═════ Fragment ═════

Polski kierowca w minioną niedzielę przystąpił do ostatniej rundy GT World Challenge Europe Endurance Cup w sezonie 2025.
Wymagająca Barcelona
Wieńczący tegoroczne mistrzostwa 3-godzinny wyścig na torze Circuit de Barcelona-Catalunya w Hiszpanii był dla Karola Basza i jego partnerów, Anthony’ego Bartone i Yannicka Mettlera, niczym podsumowanie wszystkich występów.
Załoga Mercedesa GetSpeed, oznaczonego numerem 3, od początku weekendu dysponowała znakomitym tempem. Był potencjał na świetny rezultat, jednak czynniki losowe sprawiły, że do swojego dorobku mogli dopisać jedynie siódme miejsce w klasie.
Zawody na Półwyspie Iberyjskim przyniosły im trzeci finisz w punktowanej dziesiątce. Dzięki temu awansowali w klasyfikacji Silver Cup i zakończyli sezon w górnej połowie tabeli z dorobkiem 22 „oczek”.

═════ Dostarczony materiał ═════

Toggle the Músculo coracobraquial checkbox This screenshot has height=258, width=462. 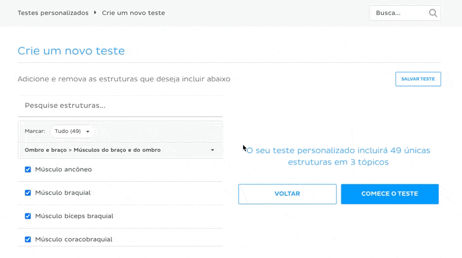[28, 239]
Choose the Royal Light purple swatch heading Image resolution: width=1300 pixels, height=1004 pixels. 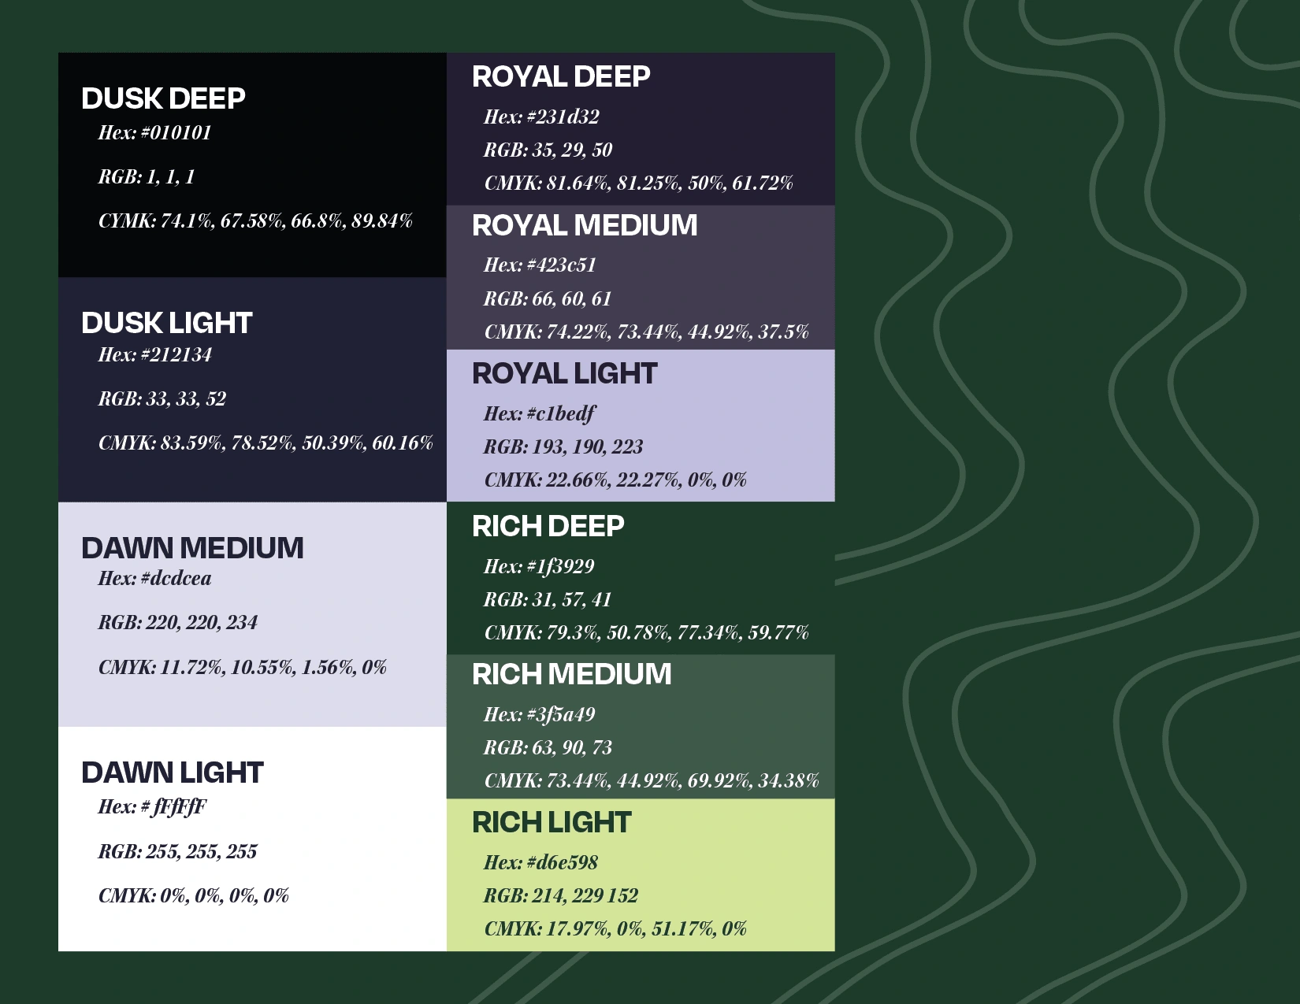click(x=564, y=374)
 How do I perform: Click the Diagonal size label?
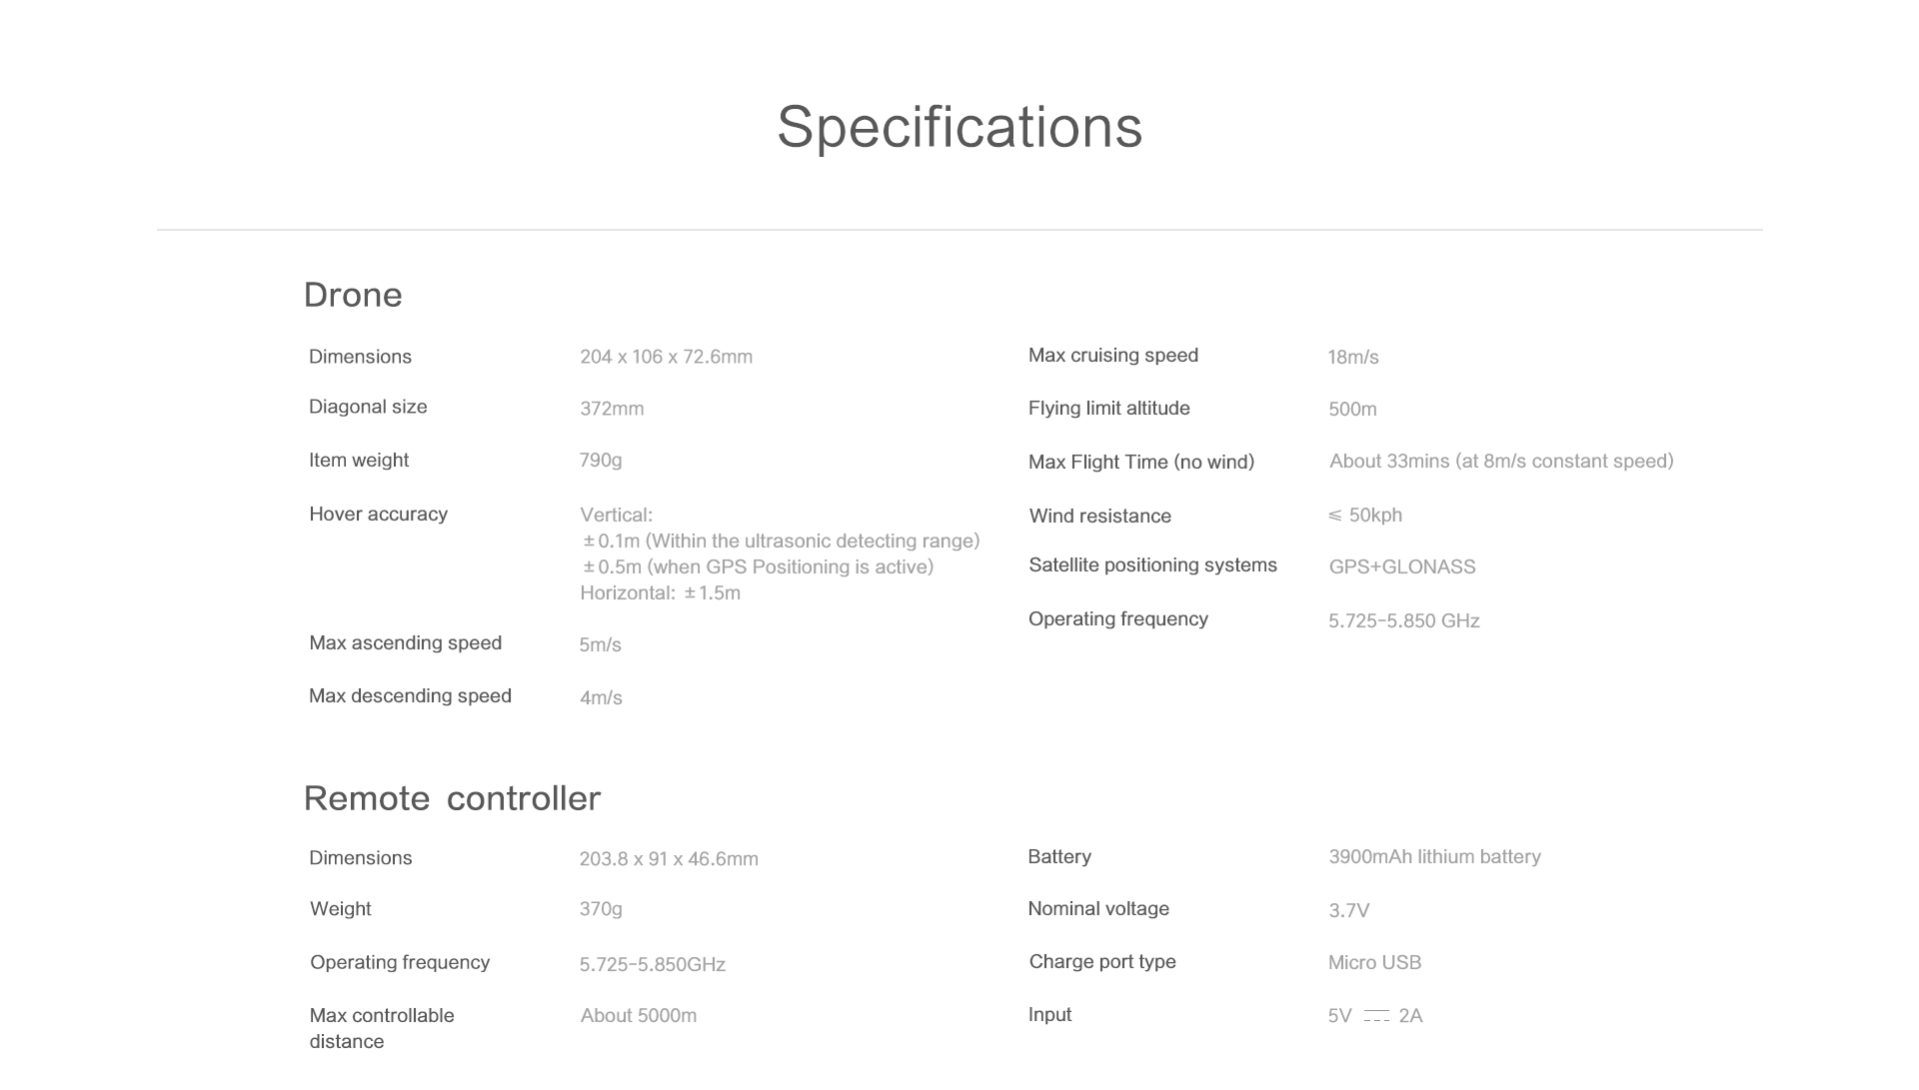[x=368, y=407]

═════

Polecenie
Proszę ocenić, czy stwierdzenia 1., 2. i 3. zgadzają się z fragmentem o finałowej rundzie sezonu w Barcelonie, i przy każdym odpowiedzieć „tak” lub „nie”, przytaczając dosłownie rozstrzygające słowa fragmentu. 1. Wyścig w Barcelonie trwał trzy godziny. 2. Załoga Mercedesa z numerem 3 zajęła w tym wyścigu trzecie miejsce w klasie. 3. Załoga zakończyła sezon z dorobkiem 22 punktów. Wiersze nie mają związku z fragmentem.

Odpowiedź
1. Tak: „3-godzinny wyścig na torze Circuit de Barcelona-Catalunya”.
2. Nie: „mogli dopisać jedynie siódme miejsce w klasie”.
3. Tak: «zakończyli sezon w górnej połowie tabeli z dorobkiem 22 „oczek”».